The final straw? We had a luncheon scheduled with a pharmaceutical representative for the next day so we circulated a menu for staff members to select a lunch item. Imagine my shock when the office manager stormed into my office and said, "Wait til you see this." She slammed down the lunch order and my eyes bulged in horror-- Rhonda had ordered herself a 16-ounce T-bone steak with loaded baked potato, a large chicken Caesar salad, extra rolls, soup, fried cheese sticks, fruit tea, and cheesecake. "This is just plain wrong," my office manager fumed. "She's exploiting them."

I shook my head in agreement.
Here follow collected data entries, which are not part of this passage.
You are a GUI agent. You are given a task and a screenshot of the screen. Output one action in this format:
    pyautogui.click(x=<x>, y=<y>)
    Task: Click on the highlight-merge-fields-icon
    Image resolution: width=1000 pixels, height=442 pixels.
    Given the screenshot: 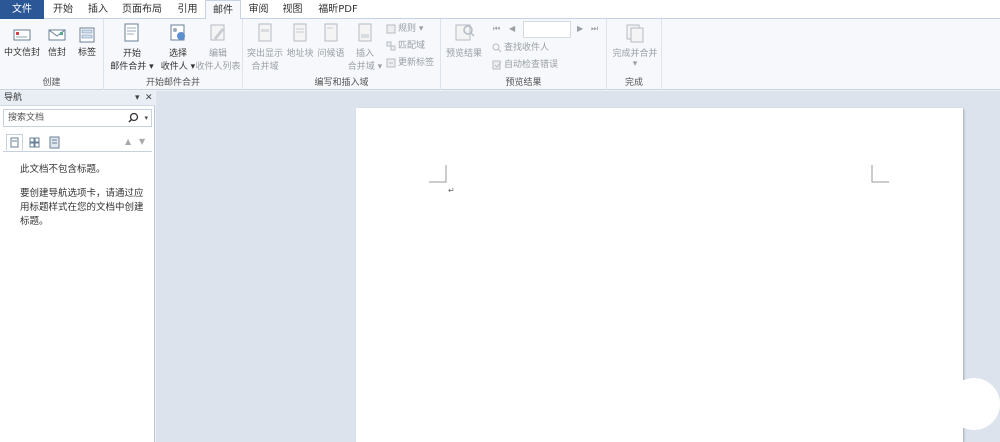 What is the action you would take?
    pyautogui.click(x=265, y=32)
    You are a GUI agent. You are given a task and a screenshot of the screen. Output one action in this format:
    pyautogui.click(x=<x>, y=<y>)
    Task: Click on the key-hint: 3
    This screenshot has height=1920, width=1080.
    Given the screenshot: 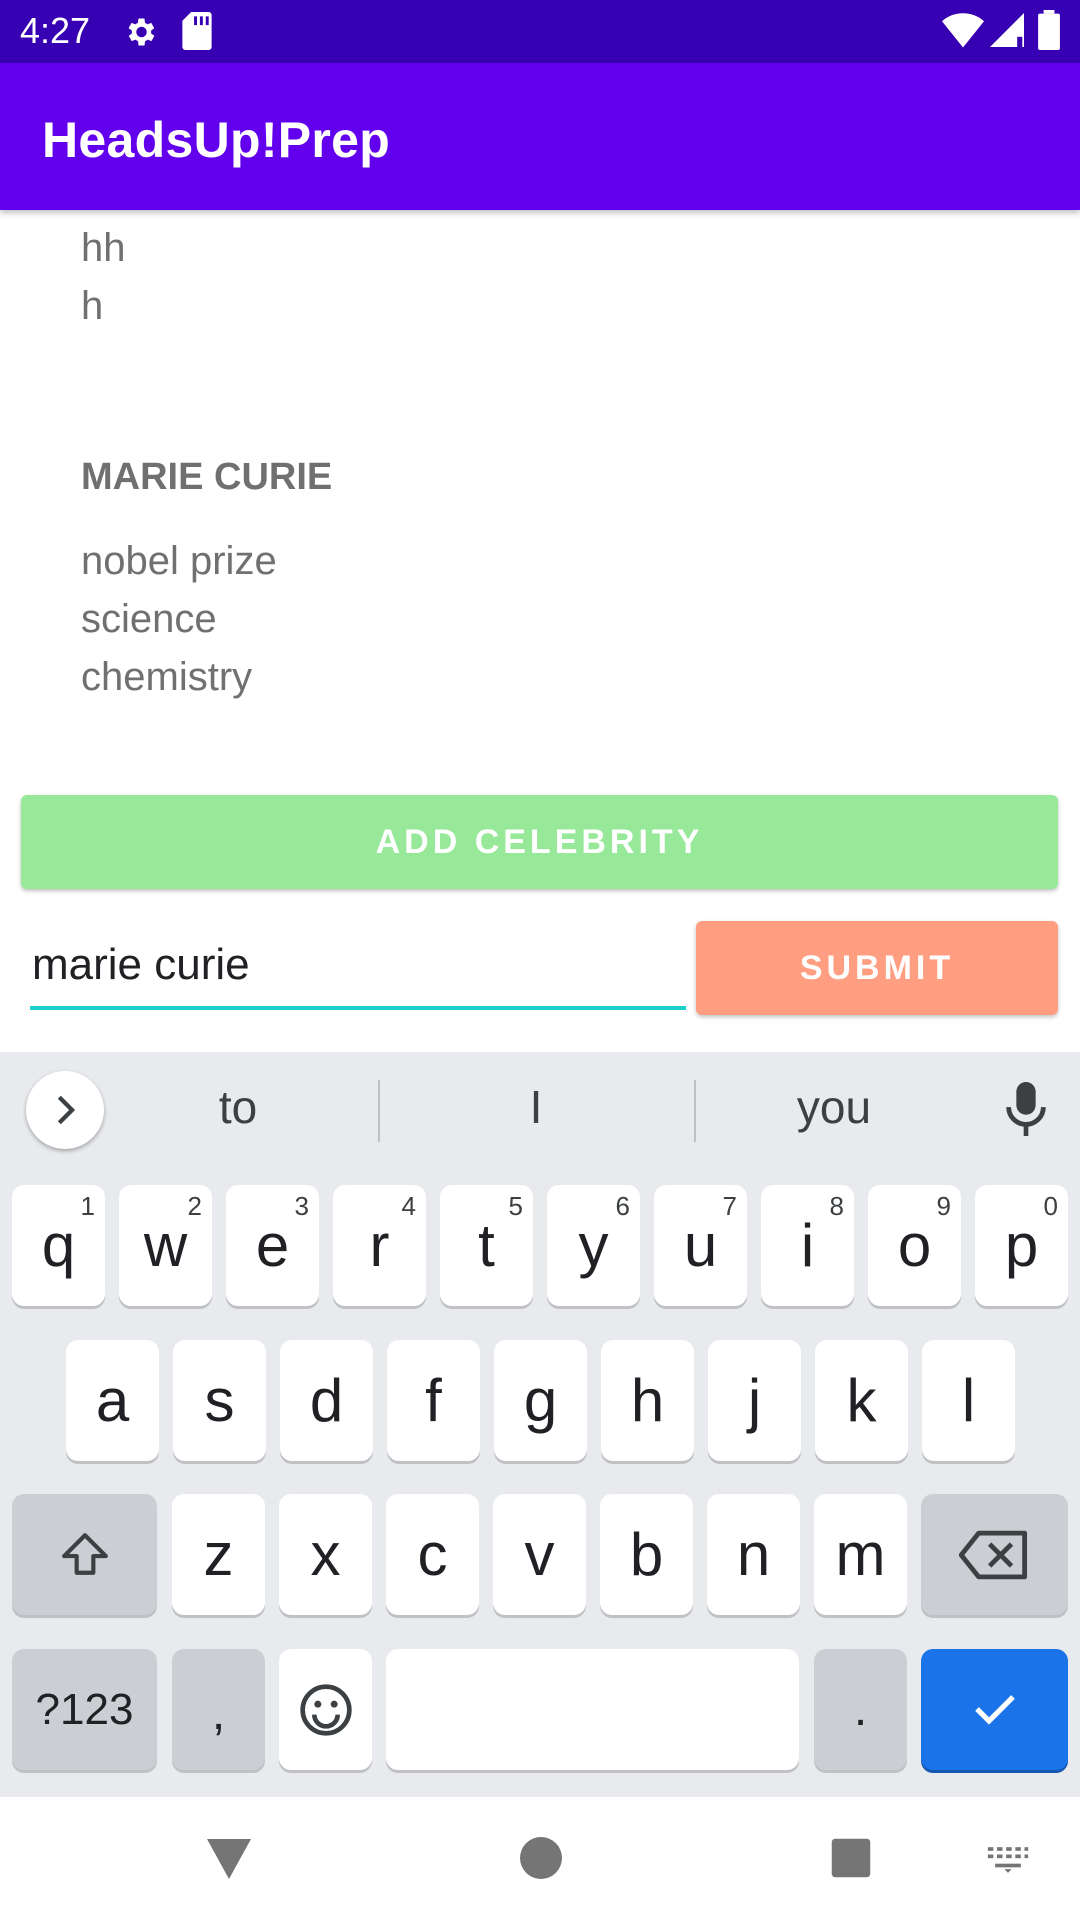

The girl had only worked with us three weeks and already she had the nerve to order over sixty dollars worth of food for one lunch meal. In fact, her choices added up to more than the rest of us combined!

"She needs a lesson in office etiquette. Change her order to a small, plain hamburger. No fries. If she has the audacity to complain tomorrow, tell her she can discuss it with me."

Imagine our shock when Rhonda showed up for work the next day with a steak knife, bottle of A-1 steak sauce, and a large Tupperware to-go container. When she opened her clam shell lunch container and eyed only a dinky hamburger, she pitched a fit. "This isn't my order! I ordered a one-pound steak and a loaded potato and a chicken Caesar salad. And where's my soup and cheesecake?" She glared at my office manager like she had stolen them.

Munching a French fry, my office manager informed her of what I had done and why.

With no remorse, Rhonda sputtered, "My daddy always told me if someone offered to treat me to a meal, I should order the most expensive thing on the menu, along with an appetizer, soup, salad, and dessert and to ask for extra rolls."

I concluded Rhonda was more suited for a job with the federal government (maybe the Government Services Administration) than a medical office.